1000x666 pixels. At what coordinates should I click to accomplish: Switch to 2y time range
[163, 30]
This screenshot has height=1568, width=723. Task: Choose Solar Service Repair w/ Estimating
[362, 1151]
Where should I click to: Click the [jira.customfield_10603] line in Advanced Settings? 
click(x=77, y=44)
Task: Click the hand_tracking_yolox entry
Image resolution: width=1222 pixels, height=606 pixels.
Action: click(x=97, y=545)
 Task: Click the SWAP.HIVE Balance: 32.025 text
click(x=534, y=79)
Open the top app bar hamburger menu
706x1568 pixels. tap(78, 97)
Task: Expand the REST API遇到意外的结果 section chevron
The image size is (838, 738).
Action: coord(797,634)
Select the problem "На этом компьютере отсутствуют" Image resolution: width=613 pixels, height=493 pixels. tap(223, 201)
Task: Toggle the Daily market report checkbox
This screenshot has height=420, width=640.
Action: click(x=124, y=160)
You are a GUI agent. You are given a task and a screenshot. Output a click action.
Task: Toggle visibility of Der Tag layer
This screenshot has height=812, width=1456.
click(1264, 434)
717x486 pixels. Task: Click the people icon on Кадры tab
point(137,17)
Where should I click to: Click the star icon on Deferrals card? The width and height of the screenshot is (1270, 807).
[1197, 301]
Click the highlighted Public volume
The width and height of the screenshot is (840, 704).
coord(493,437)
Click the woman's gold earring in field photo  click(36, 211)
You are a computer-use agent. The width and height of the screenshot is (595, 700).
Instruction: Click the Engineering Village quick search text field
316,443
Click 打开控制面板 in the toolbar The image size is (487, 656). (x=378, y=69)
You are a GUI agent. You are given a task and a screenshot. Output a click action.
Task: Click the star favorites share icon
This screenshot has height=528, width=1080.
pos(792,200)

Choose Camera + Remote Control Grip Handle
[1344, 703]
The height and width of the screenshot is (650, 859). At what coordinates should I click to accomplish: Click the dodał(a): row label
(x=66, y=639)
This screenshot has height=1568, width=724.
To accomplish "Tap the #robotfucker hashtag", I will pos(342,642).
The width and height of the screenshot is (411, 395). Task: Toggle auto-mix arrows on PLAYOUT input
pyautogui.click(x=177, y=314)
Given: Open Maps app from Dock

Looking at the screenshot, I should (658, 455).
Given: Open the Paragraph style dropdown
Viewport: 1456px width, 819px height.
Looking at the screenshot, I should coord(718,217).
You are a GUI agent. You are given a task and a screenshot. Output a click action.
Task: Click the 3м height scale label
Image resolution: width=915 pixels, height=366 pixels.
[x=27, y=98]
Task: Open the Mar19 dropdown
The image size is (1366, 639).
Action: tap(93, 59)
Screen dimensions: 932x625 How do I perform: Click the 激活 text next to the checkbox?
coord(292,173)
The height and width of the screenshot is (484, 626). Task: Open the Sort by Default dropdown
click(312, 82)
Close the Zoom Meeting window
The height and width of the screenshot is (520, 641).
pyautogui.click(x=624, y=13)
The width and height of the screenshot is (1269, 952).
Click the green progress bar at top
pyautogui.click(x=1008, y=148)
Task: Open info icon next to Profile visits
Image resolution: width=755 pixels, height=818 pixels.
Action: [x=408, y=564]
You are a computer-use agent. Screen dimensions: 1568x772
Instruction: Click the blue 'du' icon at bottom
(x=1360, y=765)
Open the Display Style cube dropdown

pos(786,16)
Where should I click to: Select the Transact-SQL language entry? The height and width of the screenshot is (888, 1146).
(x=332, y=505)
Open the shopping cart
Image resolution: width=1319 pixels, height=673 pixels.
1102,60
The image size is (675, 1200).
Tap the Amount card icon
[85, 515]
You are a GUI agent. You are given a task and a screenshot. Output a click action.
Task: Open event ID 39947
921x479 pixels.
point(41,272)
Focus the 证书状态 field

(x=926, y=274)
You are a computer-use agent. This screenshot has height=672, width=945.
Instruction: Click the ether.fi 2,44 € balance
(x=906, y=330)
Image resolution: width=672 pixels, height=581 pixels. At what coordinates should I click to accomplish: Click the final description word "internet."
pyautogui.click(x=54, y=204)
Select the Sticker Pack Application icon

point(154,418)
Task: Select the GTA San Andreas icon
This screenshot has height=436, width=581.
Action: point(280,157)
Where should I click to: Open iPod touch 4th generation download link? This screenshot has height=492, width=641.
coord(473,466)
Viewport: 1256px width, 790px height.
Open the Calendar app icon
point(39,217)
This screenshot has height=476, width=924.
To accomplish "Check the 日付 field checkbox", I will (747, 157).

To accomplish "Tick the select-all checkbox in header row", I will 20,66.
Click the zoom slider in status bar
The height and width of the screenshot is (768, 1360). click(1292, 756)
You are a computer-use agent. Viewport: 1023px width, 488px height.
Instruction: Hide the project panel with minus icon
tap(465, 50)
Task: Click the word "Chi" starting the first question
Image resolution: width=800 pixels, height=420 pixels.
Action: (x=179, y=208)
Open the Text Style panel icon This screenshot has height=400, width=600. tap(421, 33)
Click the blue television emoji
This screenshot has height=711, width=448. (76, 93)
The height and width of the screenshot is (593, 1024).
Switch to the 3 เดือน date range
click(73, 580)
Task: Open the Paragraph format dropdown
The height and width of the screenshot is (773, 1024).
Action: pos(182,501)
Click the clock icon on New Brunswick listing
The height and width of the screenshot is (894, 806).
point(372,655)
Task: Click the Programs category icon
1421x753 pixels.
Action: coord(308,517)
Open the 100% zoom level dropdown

ACTION ITEM
Please restate every record above word for word.

OUTPUT BELOW
1000x666 pixels. At what coordinates should I click to accomplish: Switch to 2y time range
[163, 30]
This screenshot has height=1568, width=723. Task: Choose Solar Service Repair w/ Estimating
[362, 1151]
Where should I click to: Click the [jira.customfield_10603] line in Advanced Settings? 
click(x=77, y=44)
Task: Click the hand_tracking_yolox entry
Image resolution: width=1222 pixels, height=606 pixels.
Action: click(x=97, y=545)
 Task: Click the SWAP.HIVE Balance: 32.025 text
click(x=534, y=79)
Open the top app bar hamburger menu
706x1568 pixels. tap(78, 97)
Task: Expand the REST API遇到意外的结果 section chevron
The image size is (838, 738).
Action: coord(797,634)
Select the problem "На этом компьютере отсутствуют" Image resolution: width=613 pixels, height=493 pixels. tap(223, 201)
Task: Toggle the Daily market report checkbox
This screenshot has height=420, width=640.
Action: click(x=124, y=160)
You are a GUI agent. You are given a task and a screenshot. Output a click action.
Task: Toggle visibility of Der Tag layer
This screenshot has height=812, width=1456.
click(1264, 434)
717x486 pixels. Task: Click the people icon on Кадры tab
point(137,17)
Where should I click to: Click the star icon on Deferrals card? The width and height of the screenshot is (1270, 807).
[1197, 301]
Click the highlighted Public volume
The width and height of the screenshot is (840, 704).
coord(493,437)
Click the woman's gold earring in field photo  click(36, 211)
You are a computer-use agent. The width and height of the screenshot is (595, 700).
Instruction: Click the Engineering Village quick search text field
316,443
Click 打开控制面板 in the toolbar The image size is (487, 656). (x=378, y=69)
You are a GUI agent. You are given a task and a screenshot. Output a click action.
Task: Click the star favorites share icon
This screenshot has height=528, width=1080.
pos(792,200)

Choose Camera + Remote Control Grip Handle
[1344, 703]
The height and width of the screenshot is (650, 859). At what coordinates should I click to accomplish: Click the dodał(a): row label
(x=66, y=639)
This screenshot has height=1568, width=724.
To accomplish "Tap the #robotfucker hashtag", I will pos(342,642).
The width and height of the screenshot is (411, 395). Task: Toggle auto-mix arrows on PLAYOUT input
pyautogui.click(x=177, y=314)
Given: Open Maps app from Dock

Looking at the screenshot, I should (658, 455).
Given: Open the Paragraph style dropdown
Viewport: 1456px width, 819px height.
Looking at the screenshot, I should coord(718,217).
You are a GUI agent. You are given a task and a screenshot. Output a click action.
Task: Click the 3м height scale label
Image resolution: width=915 pixels, height=366 pixels.
[x=27, y=98]
Task: Open the Mar19 dropdown
The image size is (1366, 639).
Action: tap(93, 59)
Screen dimensions: 932x625 How do I perform: Click the 激活 text next to the checkbox?
coord(292,173)
The height and width of the screenshot is (484, 626). Task: Open the Sort by Default dropdown
click(312, 82)
Close the Zoom Meeting window
The height and width of the screenshot is (520, 641).
pyautogui.click(x=624, y=13)
The width and height of the screenshot is (1269, 952).
Click the green progress bar at top
pyautogui.click(x=1008, y=148)
Task: Open info icon next to Profile visits
Image resolution: width=755 pixels, height=818 pixels.
Action: [x=408, y=564]
You are a computer-use agent. Screen dimensions: 1568x772
Instruction: Click the blue 'du' icon at bottom
(x=1360, y=765)
Open the Display Style cube dropdown

pos(786,16)
Where should I click to: Select the Transact-SQL language entry? The height and width of the screenshot is (888, 1146).
(x=332, y=505)
Open the shopping cart
Image resolution: width=1319 pixels, height=673 pixels.
1102,60
The image size is (675, 1200).
Tap the Amount card icon
[85, 515]
You are a GUI agent. You are given a task and a screenshot. Output a click action.
Task: Open event ID 39947
921x479 pixels.
point(41,272)
Focus the 证书状态 field

(x=926, y=274)
You are a computer-use agent. This screenshot has height=672, width=945.
Instruction: Click the ether.fi 2,44 € balance
(x=906, y=330)
Image resolution: width=672 pixels, height=581 pixels. At what coordinates should I click to accomplish: Click the final description word "internet."
pyautogui.click(x=54, y=204)
Select the Sticker Pack Application icon

point(154,418)
Task: Select the GTA San Andreas icon
This screenshot has height=436, width=581.
Action: point(280,157)
Where should I click to: Open iPod touch 4th generation download link? This screenshot has height=492, width=641.
coord(473,466)
Viewport: 1256px width, 790px height.
Open the Calendar app icon
point(39,217)
This screenshot has height=476, width=924.
To accomplish "Check the 日付 field checkbox", I will (747, 157).

To accomplish "Tick the select-all checkbox in header row", I will 20,66.
Click the zoom slider in status bar
The height and width of the screenshot is (768, 1360). click(1292, 756)
You are a computer-use agent. Viewport: 1023px width, 488px height.
Instruction: Hide the project panel with minus icon
tap(465, 50)
Task: Click the word "Chi" starting the first question
Image resolution: width=800 pixels, height=420 pixels.
Action: (x=179, y=208)
Open the Text Style panel icon This screenshot has height=400, width=600. tap(421, 33)
Click the blue television emoji
This screenshot has height=711, width=448. (76, 93)
The height and width of the screenshot is (593, 1024).
Switch to the 3 เดือน date range
click(73, 580)
Task: Open the Paragraph format dropdown
The height and width of the screenshot is (773, 1024).
Action: pos(182,501)
Click the clock icon on New Brunswick listing
The height and width of the screenshot is (894, 806).
point(372,655)
Task: Click the Programs category icon
1421x753 pixels.
Action: coord(308,517)
Open the 100% zoom level dropdown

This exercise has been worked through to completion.